WED: Environment Affects Outcome
In sports, there are parts that end up creating an inexplicable sum.
Two examples. The first, our college baseball back in 2002. Consisting of largely unrecruited, overlooked high school players, we were more or less a band of cast offs and underdogs thrown together. In our first season, we finished one game above five hundred. Yet, in 2002 something happened to our chemistry and our confidence. After that vanilla season, the next year we set the school record for wins (53), national ranking (#9), and furthest postseason advancement (Super Regionals final game, the college baseball version of the Sweet 16). Our ace was recruited by hardly anybody and he went on to be drafted in the first round for the San Diego Padres and multi year career in the big leagues.
The second, take a wide variety of major league players from Matt Kemp to Jake Arrieta.
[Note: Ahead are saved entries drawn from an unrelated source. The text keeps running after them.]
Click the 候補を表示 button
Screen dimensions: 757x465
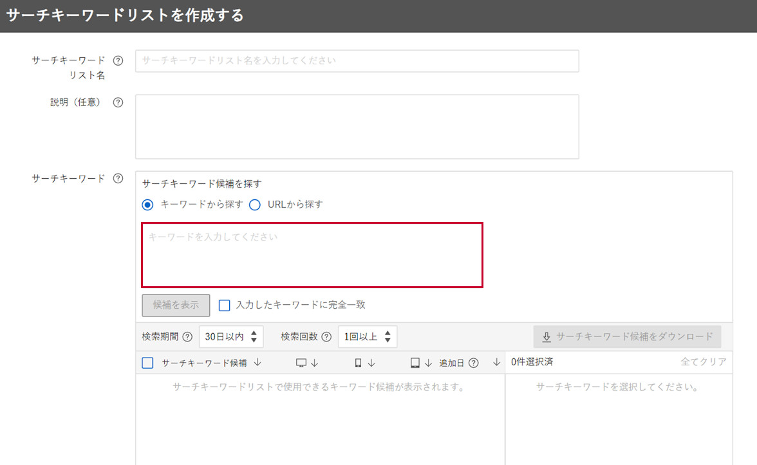pos(175,305)

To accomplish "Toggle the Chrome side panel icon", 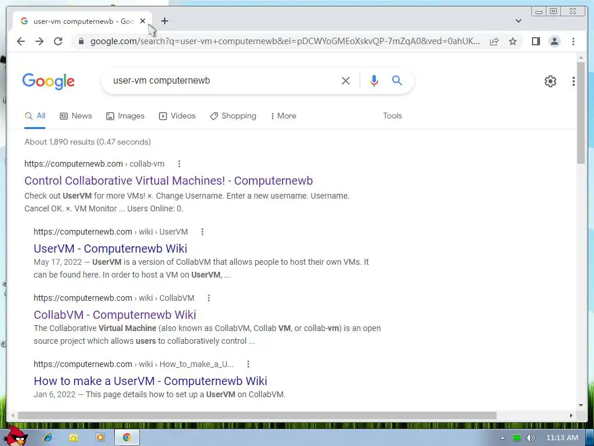I will [x=535, y=41].
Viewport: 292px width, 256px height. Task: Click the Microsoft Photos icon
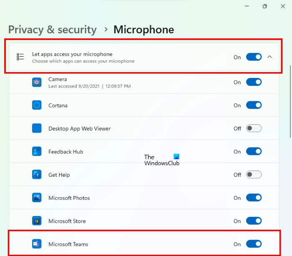37,198
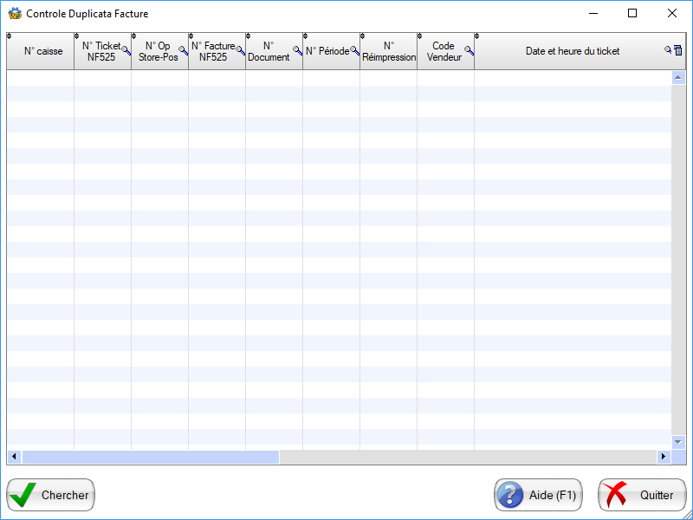Click the vertical scrollbar down arrow

[x=678, y=441]
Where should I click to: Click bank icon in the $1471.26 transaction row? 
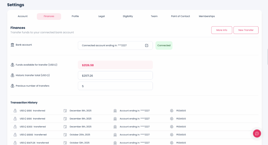(x=115, y=143)
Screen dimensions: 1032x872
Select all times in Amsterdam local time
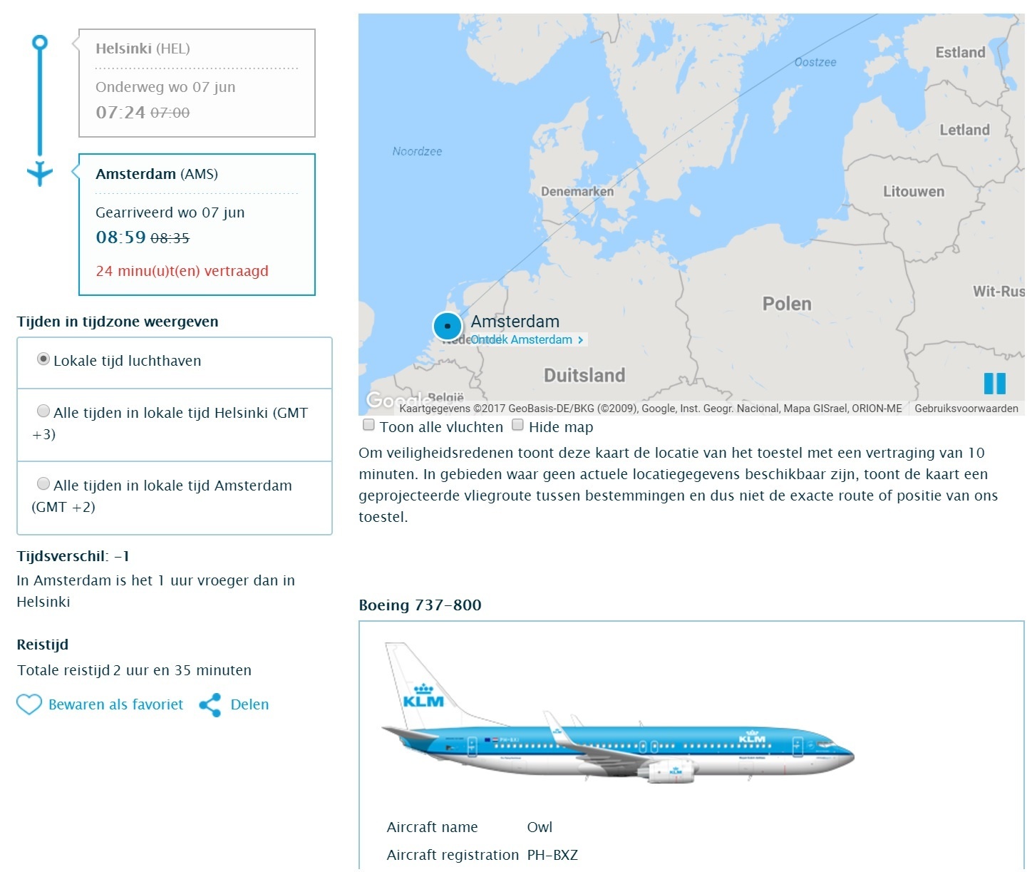[43, 483]
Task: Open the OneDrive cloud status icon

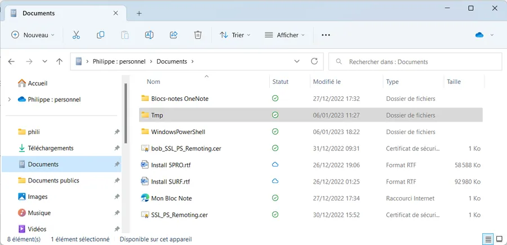Action: point(479,35)
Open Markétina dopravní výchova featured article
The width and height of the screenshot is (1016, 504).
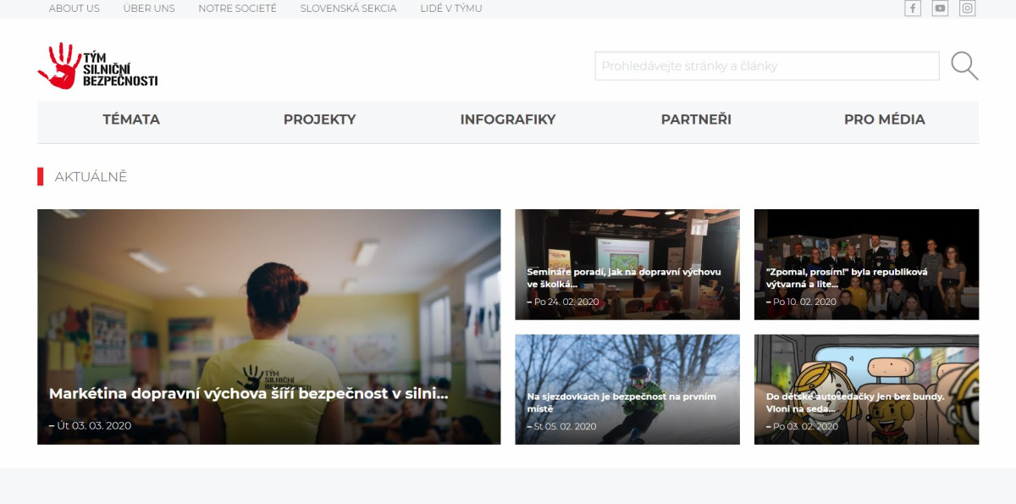(x=269, y=327)
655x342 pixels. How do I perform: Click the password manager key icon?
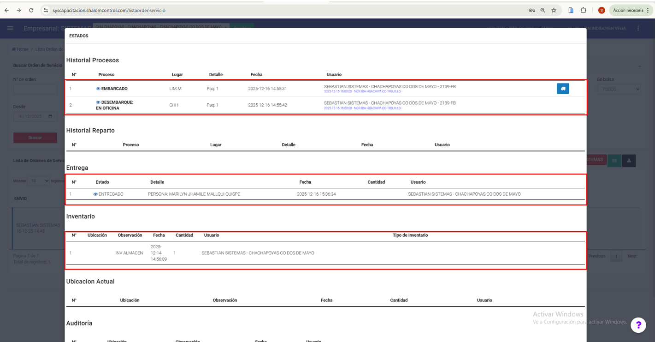[x=531, y=10]
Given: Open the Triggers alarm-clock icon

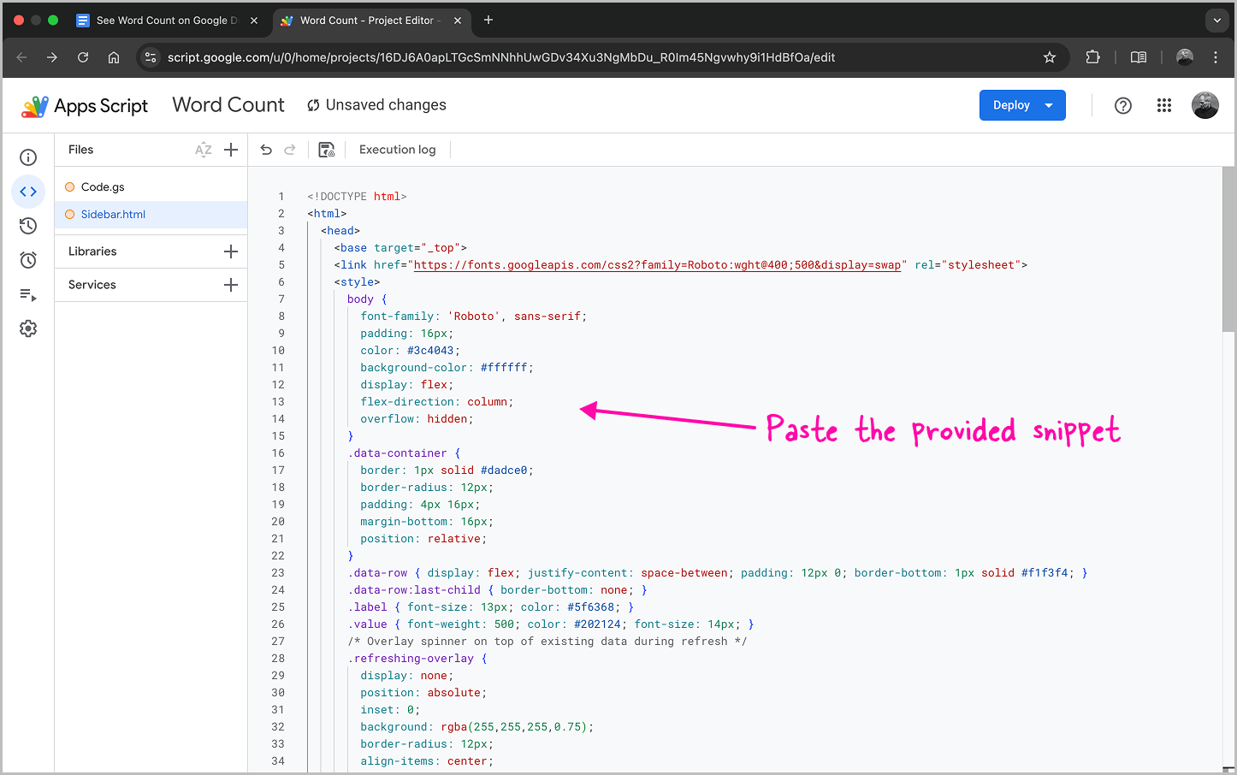Looking at the screenshot, I should (x=28, y=259).
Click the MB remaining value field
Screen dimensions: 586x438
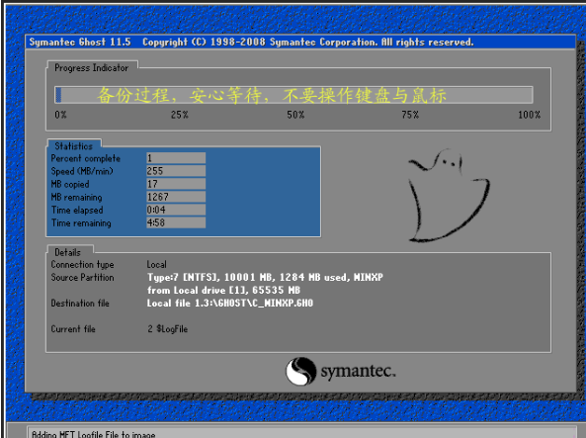[176, 197]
Kemp enjoyed major success with the Dodgers early in his career, including a runner up league MVP and a missing a 40/40 season by one home run, only to find himself traded away to average, intermittent success with other teams. Now, back with the Dodgers at age 33, he is putting up numbers he enjoyed at age 27.
Jake Arrieta was so bad for the Baltimore Orioles, that he was statistically among the worst starting pitchers in baseball so they gave him to to the Cubs for almost nothing. When he got to Chicago, he won the Cy Young Award (best pitcher in the league), become an All-Star, and win a World Series.
What gives? How could a pitcher go from the worst to the best between two organizations? How can an aging veteran rediscover his youth once he rejoins his former team? How can a group of unrecruited misfits from a school of three thousand people almost make it to the College World Series?
Environment.
Specifically, our ability to be understood and supported. I am not going to try and define (yet) what makes an environment nearly universally successful for the people in it, only that it matters. A lot. When we are comfortable, tension and fear of judgement fades. When we are understood, we don’t have to try and talk over people to be heard. When we are supported, we don’t have to try and prove ourselves every single day.
Our college team outperformed the projected sum of our parts because of solidarity. Jake Arrieta went from worst to best because he landed with an organization that saw something in him and allowed him to be him.
The most successful, highest performing environments on Earth are successful for a reason. They know how they can best serve people in those ways, and they find people who will fit in with the way in which they are best at serving.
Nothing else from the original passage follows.